Invesco Mutual Fund has launched its Global Consumer Trends Fund of Funds (FoF) focusing on global changes in standard of living, demographics, connectivity and lifestyle. The Fund will feed into the Invesco Global Consumer Trends Fund, a Luxembourg domiciled fund. The underlying fund is benchmarked to the MSCI Consumer Discretionary Index and has a size of $2.76 billion.
The fund, launched on 4 December, is dominated by e-commerce (31%), followed by restaurants, hotels and casinos (22%) and video games, entertainment and software (17%). It is underweight on traditional sectors like automobiles and textiles.
In its presentation, Invesco Mutual Fund said trends such as internet and mobile penetration, retail spending going on e-commerce, video gaming, e-sports and subscription based music streaming will continue to play out. Post pandemic, retail spending on ‘experiences’ such as travel and leisure, consumer durables and home improvement will pick up.
It aims to have at least 70% of the portfolio focused on companies tracking the discretionary needs of consumers. The fund has 67% of its portfolio in the US, followed by 13% in other developed markets and 21% in emerging or frontier markets.
Its largest holding is Amazon (10.2%), followed by Alibaba (7.9%) and Penn National Gaming (6.4%) a casino and racetrack operator. In rupee terms, the underlying fund has given returns of 19% CAGR over the past 5 years and 22.6% over the past 10 years, as of 31 October. Since inception in 1999 returns are 12.4% CAGR.

* **PROVIDED RECORDS**
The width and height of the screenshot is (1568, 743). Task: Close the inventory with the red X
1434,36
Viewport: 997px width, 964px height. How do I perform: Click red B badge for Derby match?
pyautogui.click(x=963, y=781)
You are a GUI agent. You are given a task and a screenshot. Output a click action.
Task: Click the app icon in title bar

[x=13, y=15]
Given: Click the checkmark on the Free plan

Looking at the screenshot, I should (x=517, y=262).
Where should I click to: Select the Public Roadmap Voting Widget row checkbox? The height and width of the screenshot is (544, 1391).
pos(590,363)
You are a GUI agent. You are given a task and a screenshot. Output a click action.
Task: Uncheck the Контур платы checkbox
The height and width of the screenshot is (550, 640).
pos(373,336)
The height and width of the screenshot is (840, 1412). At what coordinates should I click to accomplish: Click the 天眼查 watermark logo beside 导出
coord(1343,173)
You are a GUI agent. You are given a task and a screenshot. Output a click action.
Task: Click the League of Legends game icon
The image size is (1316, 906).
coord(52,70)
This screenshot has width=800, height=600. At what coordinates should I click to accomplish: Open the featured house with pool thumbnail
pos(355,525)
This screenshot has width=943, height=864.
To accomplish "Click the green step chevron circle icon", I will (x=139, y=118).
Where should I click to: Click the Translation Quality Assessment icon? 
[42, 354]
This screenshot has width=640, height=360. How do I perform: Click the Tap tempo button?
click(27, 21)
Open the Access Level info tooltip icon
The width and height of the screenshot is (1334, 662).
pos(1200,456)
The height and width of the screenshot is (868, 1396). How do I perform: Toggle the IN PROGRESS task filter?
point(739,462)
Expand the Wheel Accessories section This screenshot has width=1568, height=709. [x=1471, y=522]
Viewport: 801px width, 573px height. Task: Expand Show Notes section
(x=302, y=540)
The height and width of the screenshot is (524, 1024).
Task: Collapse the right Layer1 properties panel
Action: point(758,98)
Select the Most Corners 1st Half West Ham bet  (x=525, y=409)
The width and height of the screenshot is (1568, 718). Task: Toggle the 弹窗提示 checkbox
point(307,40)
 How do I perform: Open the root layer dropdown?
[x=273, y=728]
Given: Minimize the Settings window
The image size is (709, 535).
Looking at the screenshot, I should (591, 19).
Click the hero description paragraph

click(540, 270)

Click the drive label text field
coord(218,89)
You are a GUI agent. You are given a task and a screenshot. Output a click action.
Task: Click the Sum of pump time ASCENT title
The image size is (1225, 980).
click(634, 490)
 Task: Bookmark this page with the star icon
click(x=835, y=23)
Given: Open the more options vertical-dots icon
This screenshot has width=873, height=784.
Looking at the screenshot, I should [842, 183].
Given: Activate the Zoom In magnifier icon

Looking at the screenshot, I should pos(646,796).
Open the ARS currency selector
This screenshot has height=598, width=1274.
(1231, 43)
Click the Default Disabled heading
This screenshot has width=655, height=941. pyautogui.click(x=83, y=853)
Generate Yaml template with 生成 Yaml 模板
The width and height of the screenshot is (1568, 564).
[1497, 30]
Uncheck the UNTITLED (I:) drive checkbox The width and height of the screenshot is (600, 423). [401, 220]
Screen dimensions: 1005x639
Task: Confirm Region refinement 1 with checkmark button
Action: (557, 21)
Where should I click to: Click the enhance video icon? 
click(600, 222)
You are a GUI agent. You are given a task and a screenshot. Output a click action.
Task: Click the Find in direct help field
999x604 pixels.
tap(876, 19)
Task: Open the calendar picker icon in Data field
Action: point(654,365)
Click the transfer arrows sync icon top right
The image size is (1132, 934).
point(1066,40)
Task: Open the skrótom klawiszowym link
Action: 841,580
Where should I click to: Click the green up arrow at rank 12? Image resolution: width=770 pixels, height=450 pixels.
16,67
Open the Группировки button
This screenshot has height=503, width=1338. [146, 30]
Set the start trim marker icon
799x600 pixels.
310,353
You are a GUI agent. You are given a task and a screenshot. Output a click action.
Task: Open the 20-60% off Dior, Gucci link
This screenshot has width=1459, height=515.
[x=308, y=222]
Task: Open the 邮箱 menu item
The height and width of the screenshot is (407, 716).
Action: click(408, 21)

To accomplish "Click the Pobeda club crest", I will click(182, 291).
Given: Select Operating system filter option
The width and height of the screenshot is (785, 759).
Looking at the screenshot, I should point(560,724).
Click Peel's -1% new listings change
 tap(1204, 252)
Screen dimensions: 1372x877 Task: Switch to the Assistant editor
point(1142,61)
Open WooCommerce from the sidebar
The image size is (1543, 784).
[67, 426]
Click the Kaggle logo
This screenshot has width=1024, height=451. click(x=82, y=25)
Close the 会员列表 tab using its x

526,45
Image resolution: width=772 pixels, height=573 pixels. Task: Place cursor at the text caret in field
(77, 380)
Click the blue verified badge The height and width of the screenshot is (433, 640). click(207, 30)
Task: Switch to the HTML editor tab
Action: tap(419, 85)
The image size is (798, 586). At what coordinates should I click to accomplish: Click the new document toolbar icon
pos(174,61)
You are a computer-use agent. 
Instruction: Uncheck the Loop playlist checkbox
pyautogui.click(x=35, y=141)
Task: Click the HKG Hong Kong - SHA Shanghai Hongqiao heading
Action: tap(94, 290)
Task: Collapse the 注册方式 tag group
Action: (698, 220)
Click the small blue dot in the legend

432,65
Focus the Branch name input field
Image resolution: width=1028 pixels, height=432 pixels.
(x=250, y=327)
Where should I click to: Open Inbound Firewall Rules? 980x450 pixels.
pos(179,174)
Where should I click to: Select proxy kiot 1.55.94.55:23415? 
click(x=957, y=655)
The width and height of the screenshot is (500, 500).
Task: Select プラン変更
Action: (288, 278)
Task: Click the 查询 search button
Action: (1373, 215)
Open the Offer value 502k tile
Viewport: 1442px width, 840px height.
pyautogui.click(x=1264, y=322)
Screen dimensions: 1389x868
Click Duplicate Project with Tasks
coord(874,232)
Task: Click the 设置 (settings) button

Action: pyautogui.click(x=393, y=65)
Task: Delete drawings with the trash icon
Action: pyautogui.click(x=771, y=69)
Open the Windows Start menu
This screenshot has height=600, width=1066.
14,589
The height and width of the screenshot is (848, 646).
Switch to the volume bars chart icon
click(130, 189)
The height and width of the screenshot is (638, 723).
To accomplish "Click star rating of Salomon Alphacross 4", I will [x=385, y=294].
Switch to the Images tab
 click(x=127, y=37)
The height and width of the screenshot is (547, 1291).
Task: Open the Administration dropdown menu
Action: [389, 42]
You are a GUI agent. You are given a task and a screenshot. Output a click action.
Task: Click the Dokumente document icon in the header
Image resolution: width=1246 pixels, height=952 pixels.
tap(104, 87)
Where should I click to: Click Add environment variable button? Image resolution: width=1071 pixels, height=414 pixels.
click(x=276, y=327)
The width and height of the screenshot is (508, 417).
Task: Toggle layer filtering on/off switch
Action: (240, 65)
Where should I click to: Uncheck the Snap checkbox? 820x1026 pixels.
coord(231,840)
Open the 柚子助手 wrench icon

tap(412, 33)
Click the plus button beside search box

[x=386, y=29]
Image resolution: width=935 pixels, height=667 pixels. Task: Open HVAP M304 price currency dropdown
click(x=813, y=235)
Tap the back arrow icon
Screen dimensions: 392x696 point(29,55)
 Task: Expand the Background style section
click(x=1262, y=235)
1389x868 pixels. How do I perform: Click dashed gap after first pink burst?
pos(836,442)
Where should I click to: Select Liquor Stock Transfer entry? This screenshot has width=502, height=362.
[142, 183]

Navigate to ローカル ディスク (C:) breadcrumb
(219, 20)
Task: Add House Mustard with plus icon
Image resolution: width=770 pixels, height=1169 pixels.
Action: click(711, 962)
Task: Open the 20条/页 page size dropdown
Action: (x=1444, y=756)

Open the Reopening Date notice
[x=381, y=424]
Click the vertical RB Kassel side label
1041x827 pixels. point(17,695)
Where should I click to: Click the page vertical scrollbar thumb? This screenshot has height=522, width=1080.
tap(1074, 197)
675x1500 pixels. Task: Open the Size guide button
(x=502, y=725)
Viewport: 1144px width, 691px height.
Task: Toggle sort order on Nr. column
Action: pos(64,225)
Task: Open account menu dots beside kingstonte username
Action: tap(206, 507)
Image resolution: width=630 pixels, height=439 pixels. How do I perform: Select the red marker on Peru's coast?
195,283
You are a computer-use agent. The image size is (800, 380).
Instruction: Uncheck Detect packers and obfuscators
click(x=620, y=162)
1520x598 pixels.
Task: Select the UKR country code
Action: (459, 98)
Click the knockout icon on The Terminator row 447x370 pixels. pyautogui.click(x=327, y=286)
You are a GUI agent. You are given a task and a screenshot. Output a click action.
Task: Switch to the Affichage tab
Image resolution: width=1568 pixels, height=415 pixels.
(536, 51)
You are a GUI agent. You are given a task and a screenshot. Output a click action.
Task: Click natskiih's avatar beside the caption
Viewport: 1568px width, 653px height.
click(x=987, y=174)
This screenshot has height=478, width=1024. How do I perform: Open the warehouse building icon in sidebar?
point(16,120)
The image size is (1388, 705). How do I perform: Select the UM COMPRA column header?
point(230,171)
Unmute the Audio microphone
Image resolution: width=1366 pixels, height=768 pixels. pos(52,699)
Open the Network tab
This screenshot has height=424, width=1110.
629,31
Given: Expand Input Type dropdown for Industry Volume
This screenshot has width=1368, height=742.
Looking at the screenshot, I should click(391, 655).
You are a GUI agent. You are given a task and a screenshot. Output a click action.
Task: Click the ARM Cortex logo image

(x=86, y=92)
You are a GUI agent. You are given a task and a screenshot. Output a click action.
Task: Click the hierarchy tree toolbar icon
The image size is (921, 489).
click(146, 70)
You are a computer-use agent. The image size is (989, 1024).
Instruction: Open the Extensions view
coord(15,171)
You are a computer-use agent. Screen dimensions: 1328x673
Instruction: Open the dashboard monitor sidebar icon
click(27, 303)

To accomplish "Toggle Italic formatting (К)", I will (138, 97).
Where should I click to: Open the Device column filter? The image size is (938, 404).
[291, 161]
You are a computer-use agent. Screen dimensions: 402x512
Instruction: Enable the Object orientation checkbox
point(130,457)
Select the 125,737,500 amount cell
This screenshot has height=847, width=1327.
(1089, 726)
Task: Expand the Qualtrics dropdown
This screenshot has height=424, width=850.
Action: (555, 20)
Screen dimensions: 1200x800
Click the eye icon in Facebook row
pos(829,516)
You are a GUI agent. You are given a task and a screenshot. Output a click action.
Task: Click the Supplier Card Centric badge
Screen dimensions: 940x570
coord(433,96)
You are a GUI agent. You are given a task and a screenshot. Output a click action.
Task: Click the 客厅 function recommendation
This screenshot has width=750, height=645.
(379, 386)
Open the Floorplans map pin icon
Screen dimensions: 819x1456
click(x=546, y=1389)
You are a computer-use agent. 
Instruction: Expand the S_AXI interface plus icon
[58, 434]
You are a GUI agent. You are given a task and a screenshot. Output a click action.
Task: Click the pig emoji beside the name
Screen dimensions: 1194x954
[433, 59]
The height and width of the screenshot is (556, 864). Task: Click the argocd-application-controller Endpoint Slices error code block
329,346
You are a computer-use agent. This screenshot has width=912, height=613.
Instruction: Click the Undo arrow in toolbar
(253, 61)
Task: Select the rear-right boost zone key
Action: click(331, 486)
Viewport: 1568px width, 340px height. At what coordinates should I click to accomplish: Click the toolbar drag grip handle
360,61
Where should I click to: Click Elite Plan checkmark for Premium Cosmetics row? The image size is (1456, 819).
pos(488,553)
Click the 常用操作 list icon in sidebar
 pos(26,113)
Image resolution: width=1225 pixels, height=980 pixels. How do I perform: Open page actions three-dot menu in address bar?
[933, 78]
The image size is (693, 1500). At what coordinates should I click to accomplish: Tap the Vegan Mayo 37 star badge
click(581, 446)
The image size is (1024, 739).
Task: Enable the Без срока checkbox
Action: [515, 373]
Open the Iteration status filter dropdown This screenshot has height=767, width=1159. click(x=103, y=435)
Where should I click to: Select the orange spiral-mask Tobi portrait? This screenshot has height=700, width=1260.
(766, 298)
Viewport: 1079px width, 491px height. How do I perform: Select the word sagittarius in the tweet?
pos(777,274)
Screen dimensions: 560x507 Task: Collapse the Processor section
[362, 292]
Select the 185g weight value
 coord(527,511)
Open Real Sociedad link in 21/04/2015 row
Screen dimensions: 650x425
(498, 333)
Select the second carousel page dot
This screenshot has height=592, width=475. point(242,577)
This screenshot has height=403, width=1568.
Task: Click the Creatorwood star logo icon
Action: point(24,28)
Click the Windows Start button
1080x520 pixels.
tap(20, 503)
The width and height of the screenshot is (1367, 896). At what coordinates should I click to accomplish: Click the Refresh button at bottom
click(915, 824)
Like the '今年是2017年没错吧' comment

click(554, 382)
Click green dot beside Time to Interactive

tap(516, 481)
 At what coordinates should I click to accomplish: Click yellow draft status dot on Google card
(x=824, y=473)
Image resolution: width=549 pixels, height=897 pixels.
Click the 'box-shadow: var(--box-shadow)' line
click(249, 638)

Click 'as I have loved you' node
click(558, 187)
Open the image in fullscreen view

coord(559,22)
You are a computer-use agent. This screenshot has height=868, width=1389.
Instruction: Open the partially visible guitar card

* **TASK STATEMENT**
Continue the article about Invesco Mutual Fund's Global Consumer Trends Fund of Funds, starting right after its last sentence.

* **EXPECTED ANSWER**
"This fund is about where the consumer spends his time and where he spends his money. It is more core than thematic. Consumer discretionary stocks in India are expensive because there is a scarcity of companies in that bucket,” said Saurabh Nanavati, CEO, Invesco Mutual Fund.
“The expense ratio will be 2.25%. We feed into the S share class of the underlying fund which has the lowest expense ratio for institutions which at 0.83% and the balance 1.42% is charged by the Indian AMC,” he added. Global markets have seen a run up post the pandemic-driven dip in April. However, Nanavati argued for a long-term view on the fund.
“As far as valuations go, you need to get into such funds for 10 years. Consumer trends change. Prior to Covid the fund had cruise liners in its portfolio. In February, those stocks were sold off. Now the biggest exposure is video games, you have five gaming companies in it. Such companies are doing extremely well post Covid,” he said.
“In any country-specific fund, there will be financials, utilities and energy. None of this is there in this. Its overlap with a US equity fund is less than 15%, with NASDAQ is 17%,” he added.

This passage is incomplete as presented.